Oireachtas Joint and Select Committees

Wednesday, 20 September 2023

Joint Committee On Children, Equality, Disability, Integration And Youth

Child Protection: Discussion

Photo of Patrick CostelloPatrick Costello (Dublin South Central, Green Party) | Oireachtas source

I thank Ms Gallagher for appearing before us and for the work she will no doubt do. I will start by outing my lack of knowledge of the exact parameters of her role. The State is failing when it comes to human trafficking in general.

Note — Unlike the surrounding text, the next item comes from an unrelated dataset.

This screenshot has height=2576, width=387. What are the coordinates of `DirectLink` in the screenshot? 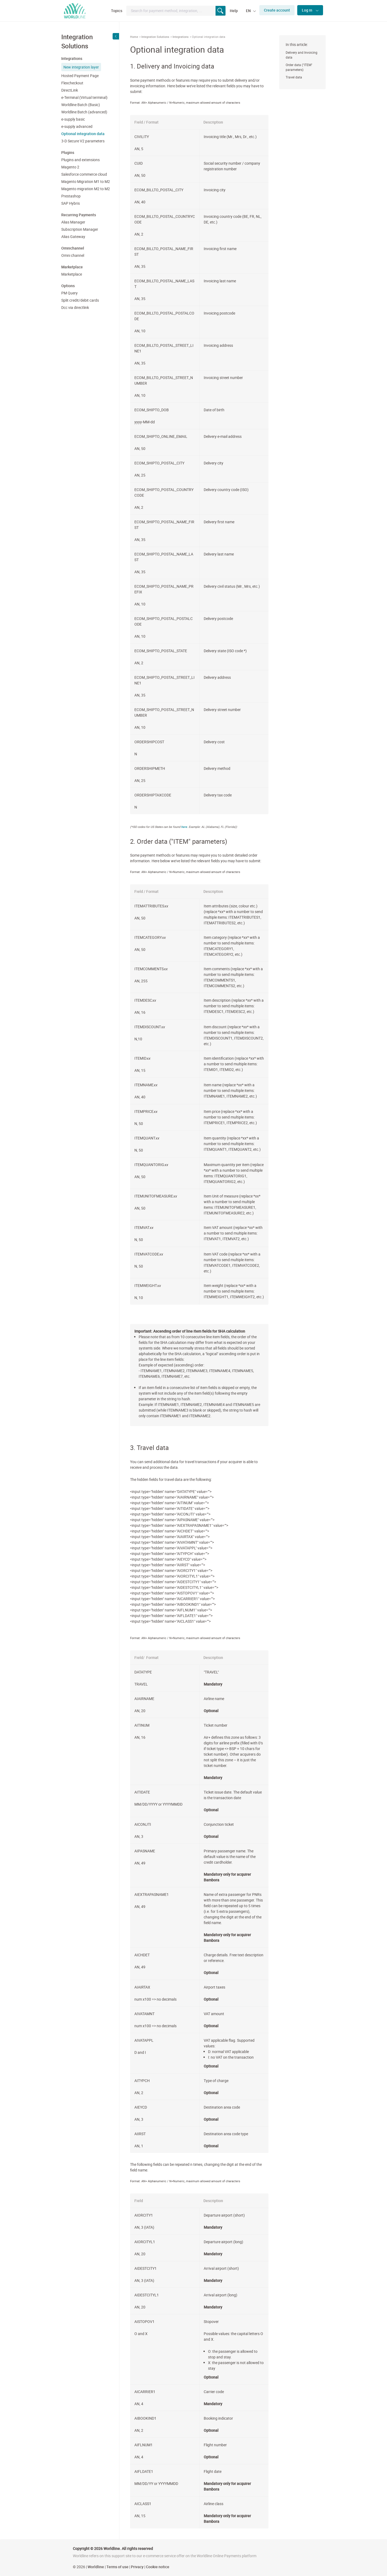 It's located at (69, 90).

There is a specific subset there within child trafficking, which I will come to in a second, but we are failing completely in terms of human trafficking in this country. The trafficking in persons, TIP, report, and all that says about us, is very clear. Ms Gallagher mentioned the gaps in the structures and the overreliance on the security and police structures. In 2015, in the case of P v.Chief Superintendent Garda National Immigration Bureau & Ors., Ms Justice O'Malley essentially tore apart the system as denying the basic rights of victims. Nothing has changed since then. We now have a proposal for the Criminal Law (Sexual Offences and Human Trafficking) Bill 2023. The justice committee has published its pre-legislative report. We have specifically pointed to the lack of a specific identification process for child victims. One of my questions concerns the special rapporteur's role and ability to engage with the justice committee or the Minister for Justice on this important legislation. It is only on First Stage. It has not even gone anywhere. We have completed pre-legislative scrutiny and that is about it. We must seek to ensure that the special rapporteur's expertise and focus on child rights can be brought to bear on that Bill.

On the CAMHS issue, one of my frustrations was touched on briefly by Deputy Murnane O'Connor. One of the things that I found frustrating as a social worker, which was not fully explored as it should have been in the Finnerty report, was the refusal to accept referrals. We talk about about how poor CAMHS is in terms of its IT system and how it is not helping patients with their mental health who are referred into it, but behind them is a whole cohort who are just simply refused access. They are told that the issue is behavioural or it is not for CAMHS and is for community services that do not exist. There is a whole cohort of young people who, through gatekeeping, are kept out of CAMHS, and who I feel are quite invisible when we discuss the failings of CAMHS and need to be considered. Again, in terms of the information gap, I do not believe they are really being measured.

In her opening statement, Ms Gallagher mentioned outstanding matters to be resolved relating to the Child Care (Amendment) Act 2022. I ask her to give us a brief précis of those outstanding measures and, if there is time, to address the issue of unaccompanied minors and separated children, the unique challenges facing Ireland in relation to them and how best Ireland can respond to those challenges.